**** Materials provided ****

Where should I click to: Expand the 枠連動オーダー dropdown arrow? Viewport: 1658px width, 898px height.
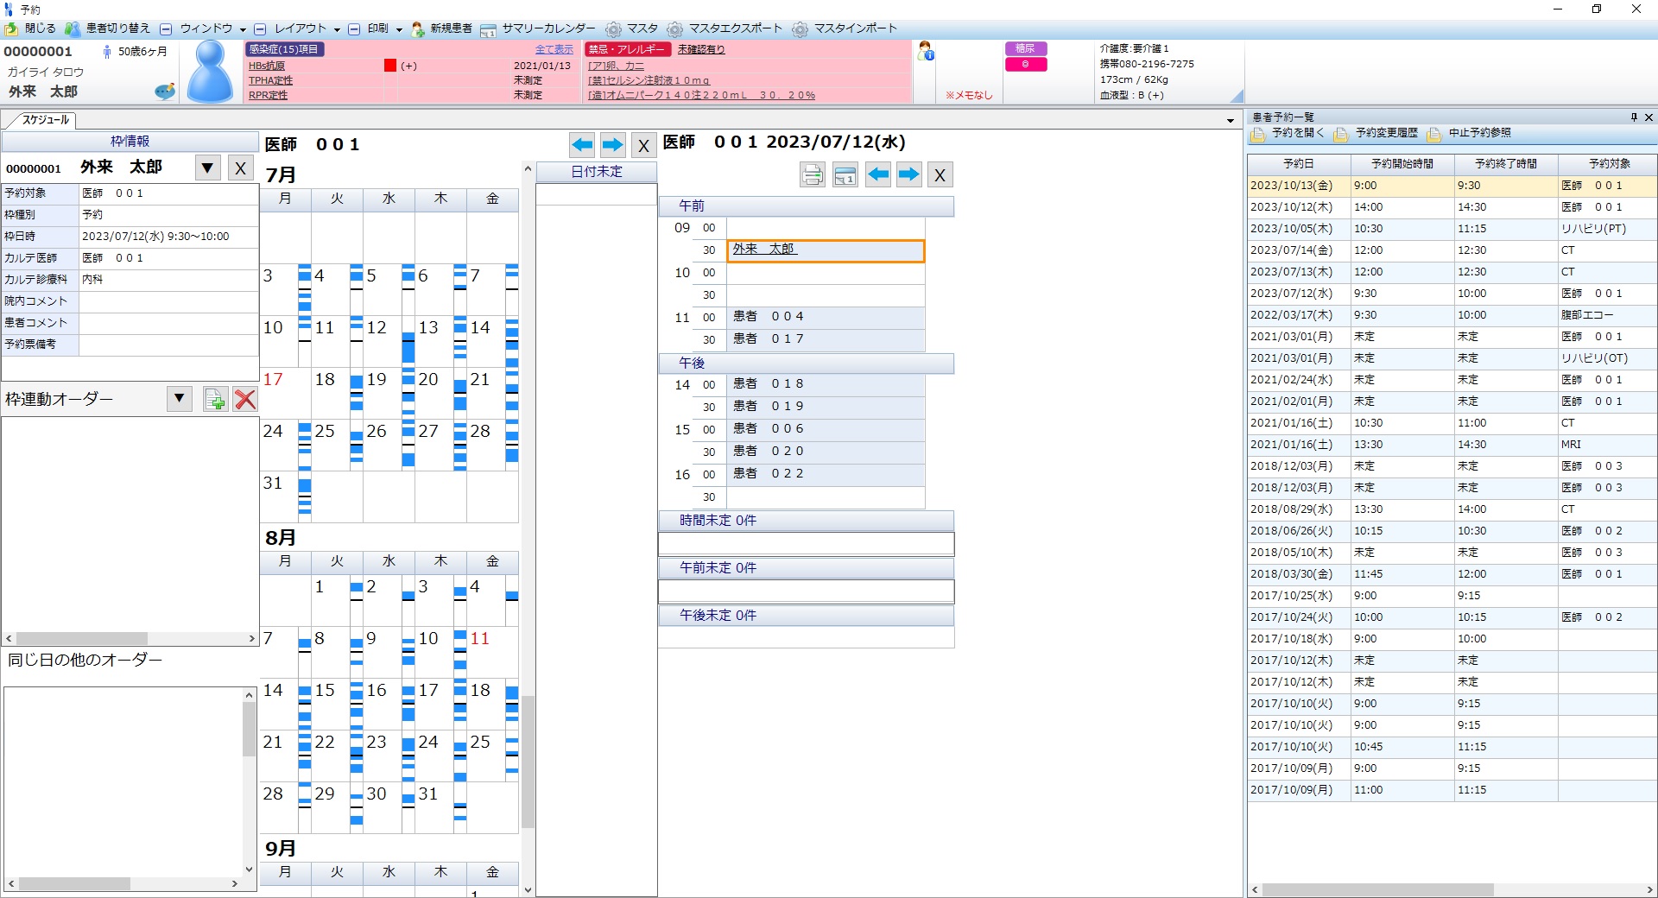[179, 399]
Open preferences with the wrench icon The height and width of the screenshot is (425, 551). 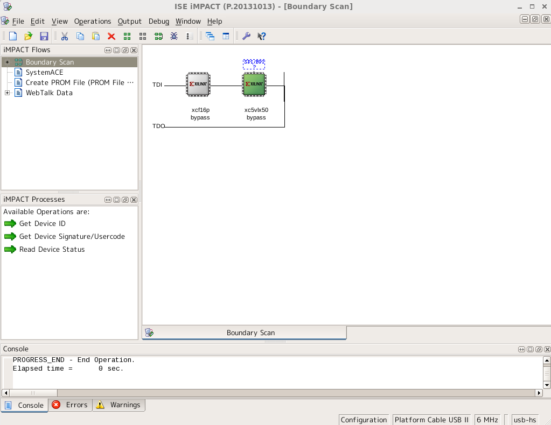point(246,36)
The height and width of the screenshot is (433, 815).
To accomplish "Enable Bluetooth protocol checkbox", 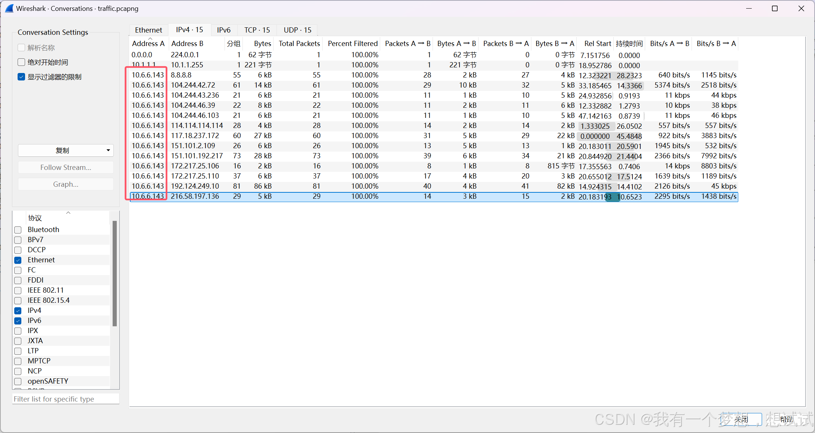I will [x=18, y=230].
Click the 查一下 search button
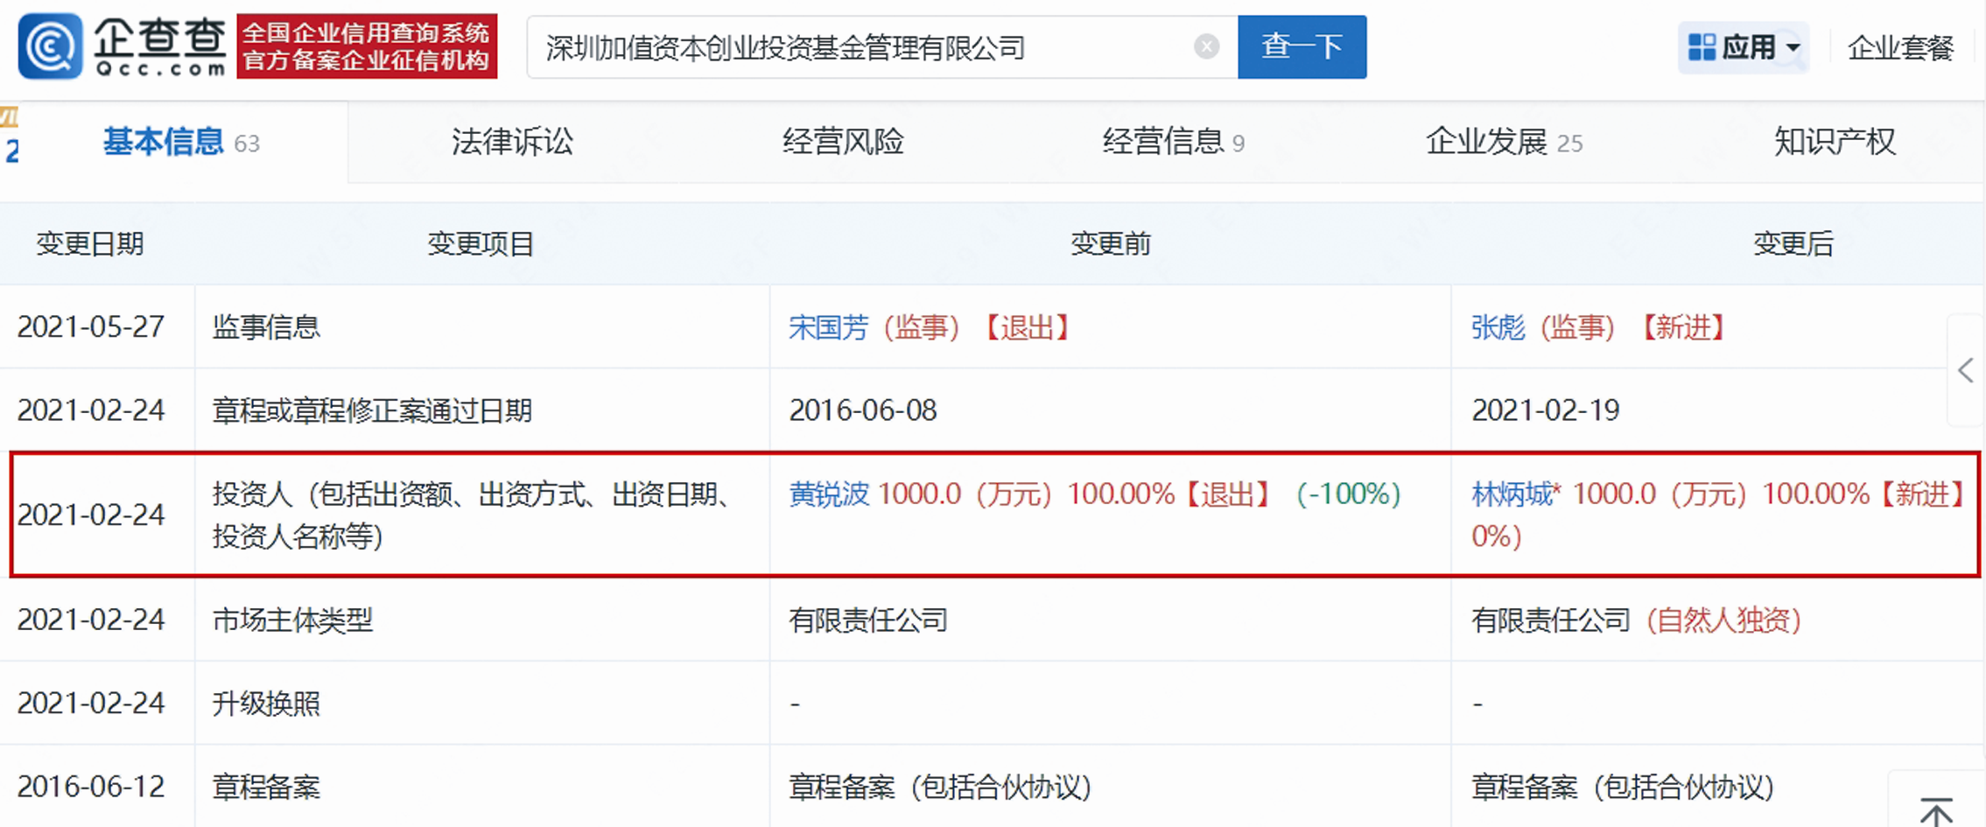 click(1302, 46)
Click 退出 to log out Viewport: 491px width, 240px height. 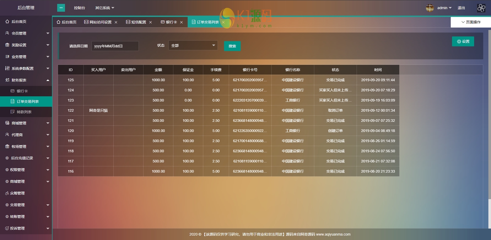[x=461, y=8]
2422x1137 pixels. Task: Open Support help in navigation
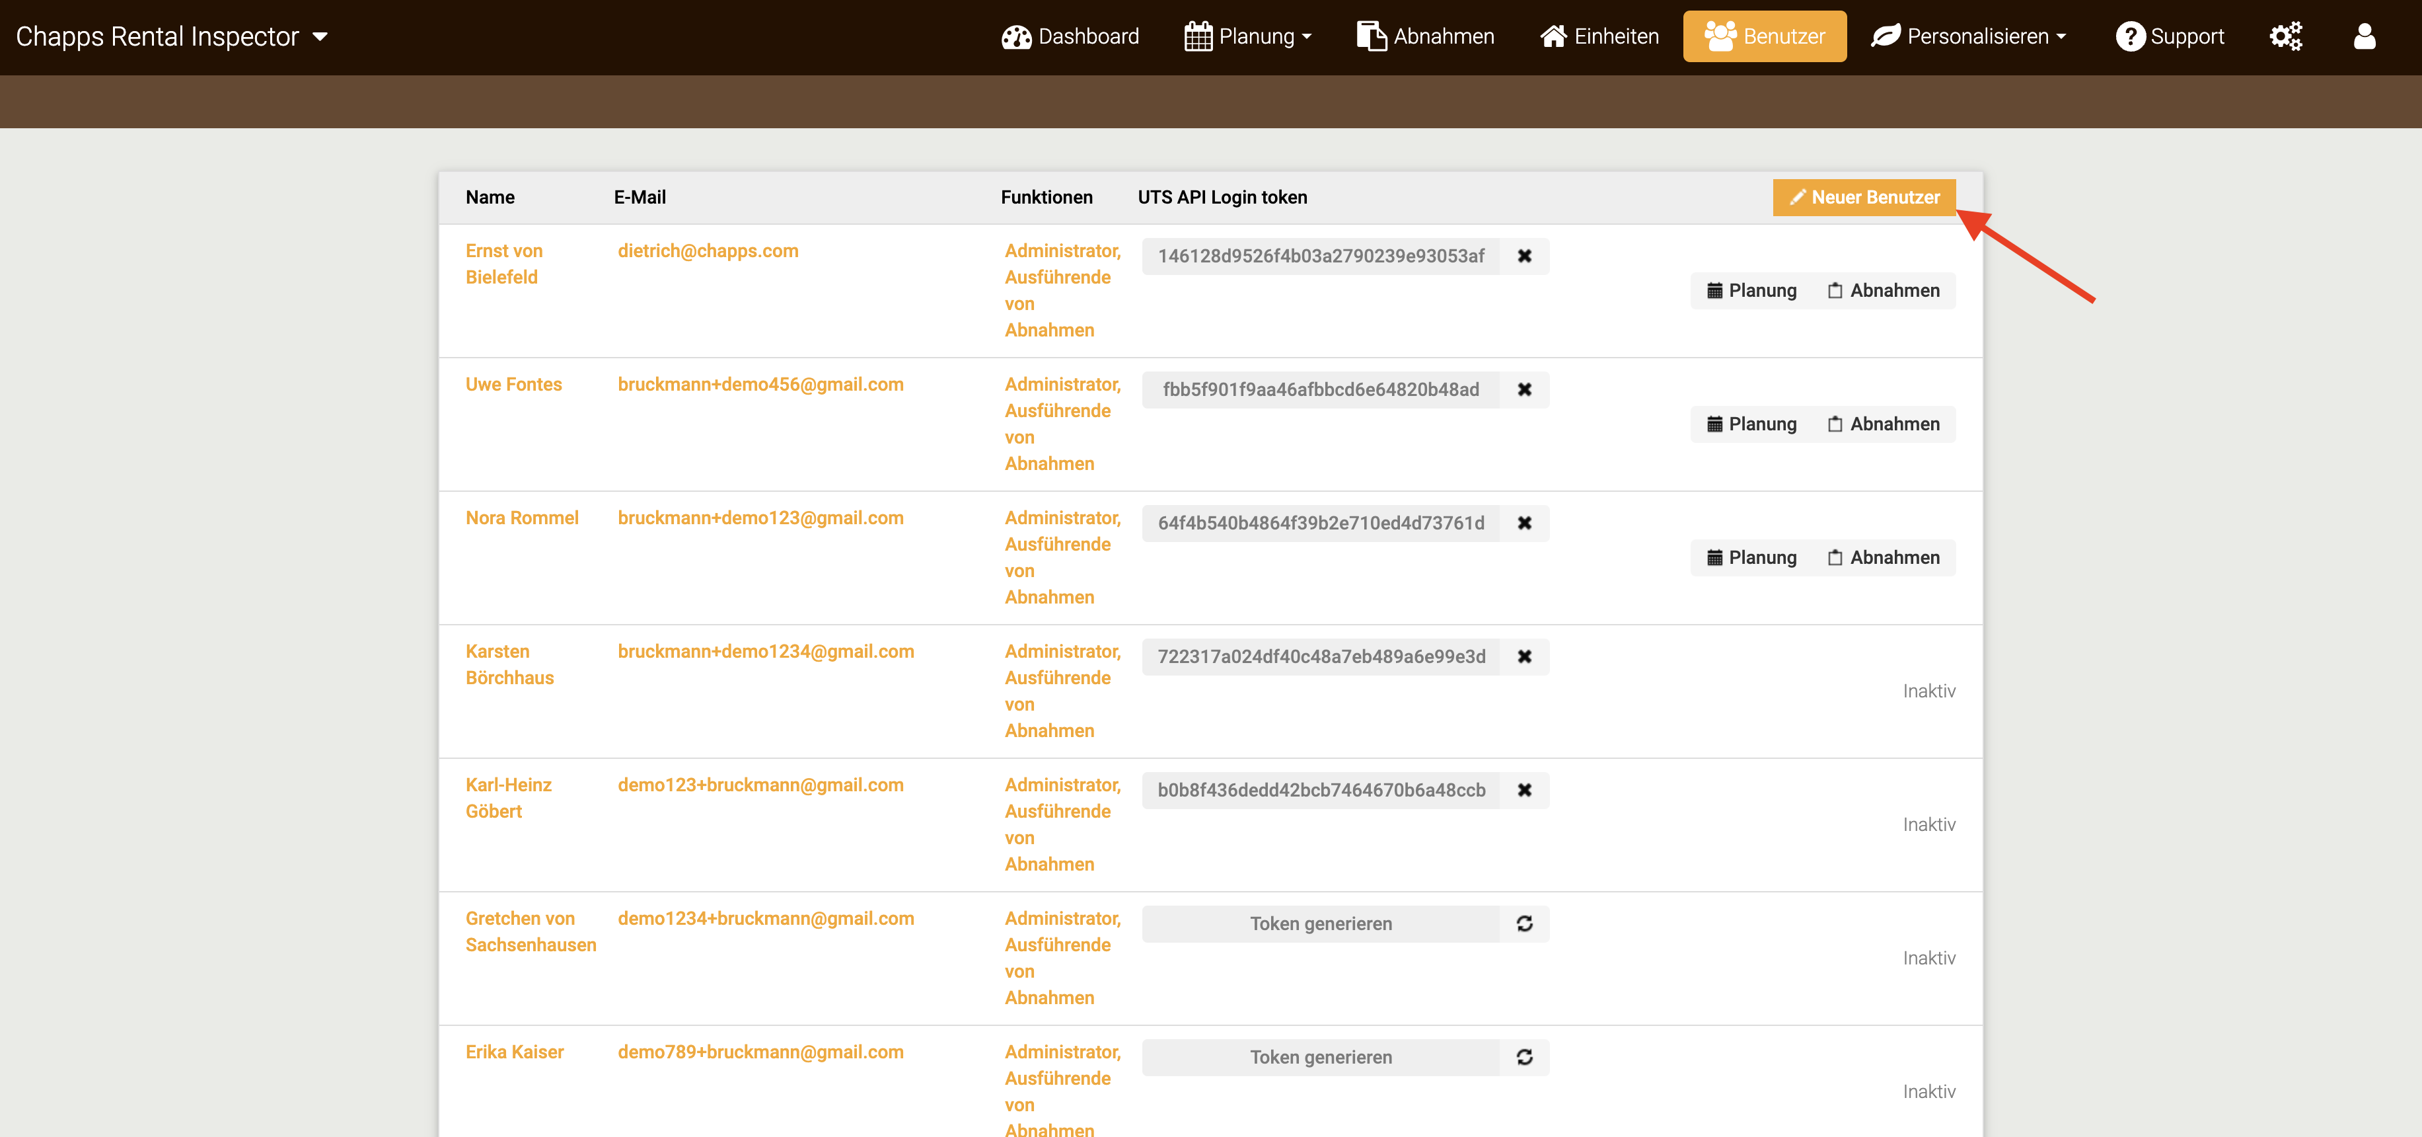click(x=2169, y=37)
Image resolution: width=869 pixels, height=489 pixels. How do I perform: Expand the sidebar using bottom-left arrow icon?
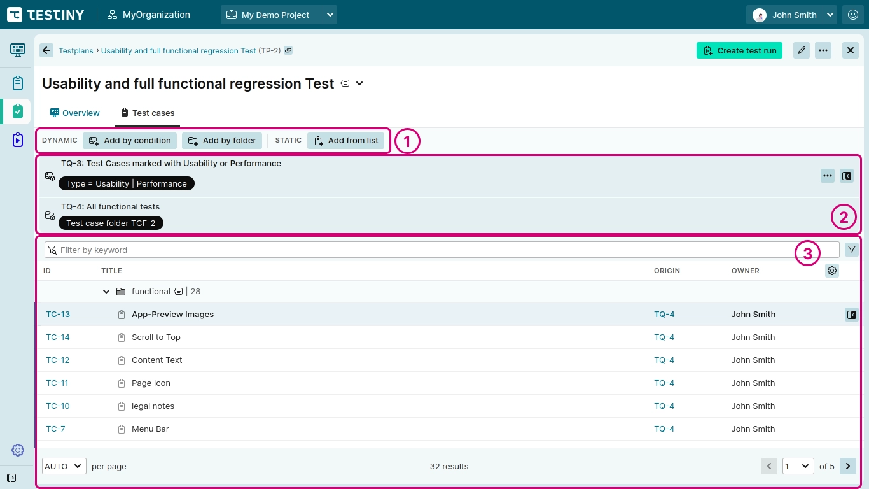coord(11,478)
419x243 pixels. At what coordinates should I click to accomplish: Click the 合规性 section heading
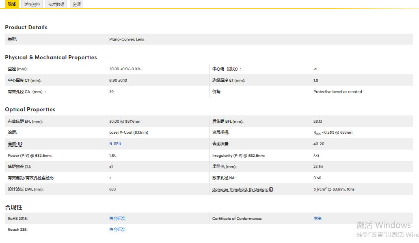click(x=13, y=207)
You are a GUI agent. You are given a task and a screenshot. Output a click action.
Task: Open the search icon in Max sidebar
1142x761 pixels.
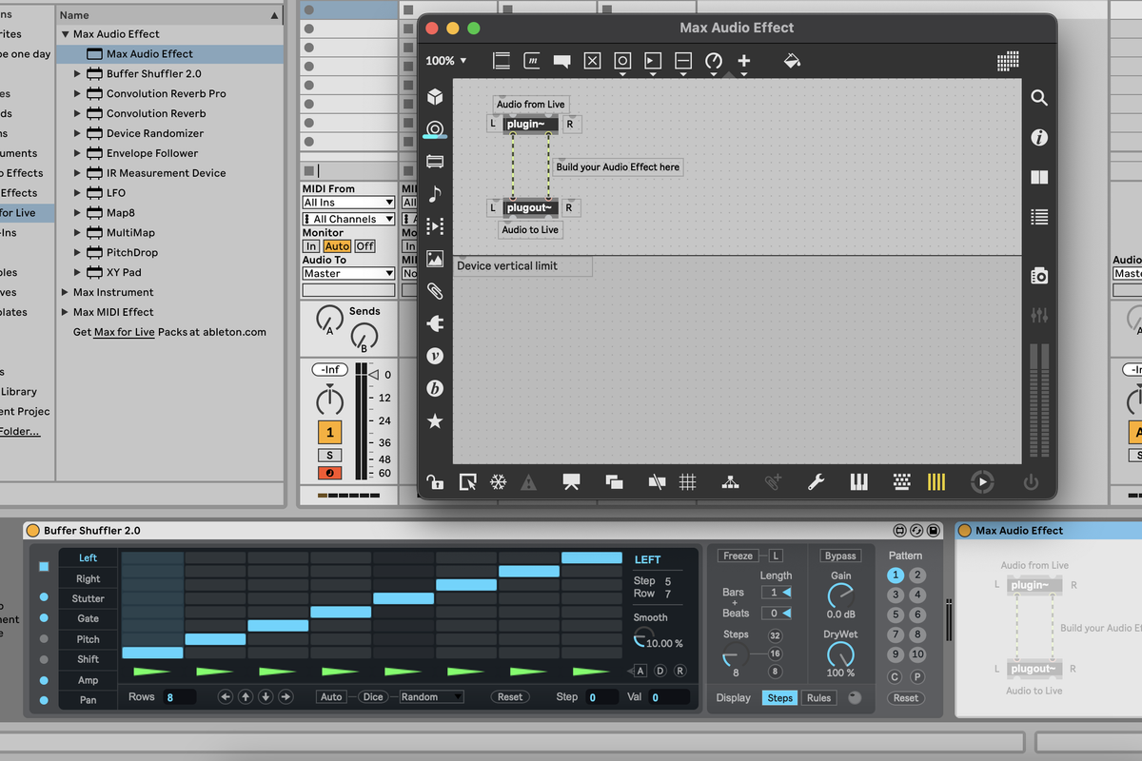tap(1039, 98)
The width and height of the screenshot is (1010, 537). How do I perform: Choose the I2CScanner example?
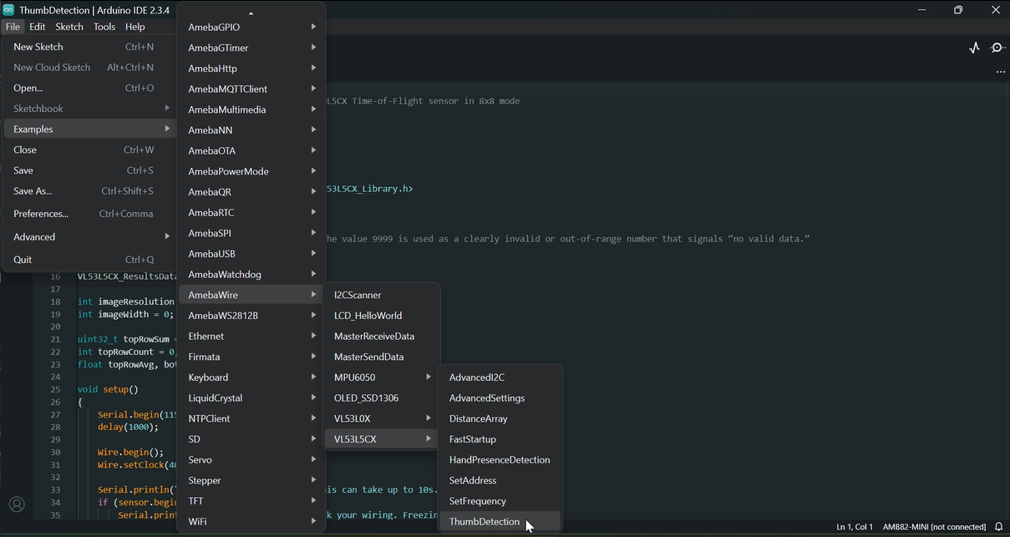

****

Starting at the line that contains "Image resolution: width=869" and ending at the end of the rows, write out every line again, requests included, with each coordinate in the answers raised by 39. Leave the pictures out.

__The completed task__
Image resolution: width=869 pixels, height=489 pixels. How do I perform: Expand the sidebar using bottom-left arrow icon?
coord(50,517)
419x243 pixels. At what coordinates should I click to accomplish: Click the 合规性 section heading
click(x=52, y=246)
You are a GUI agent. You are given a task and a screenshot. Output a click action.
Task: Open the search icon in Max sidebar
1142x761 pixels.
tap(1078, 137)
The width and height of the screenshot is (1010, 537). How do I perform: Choose the I2CScanner example?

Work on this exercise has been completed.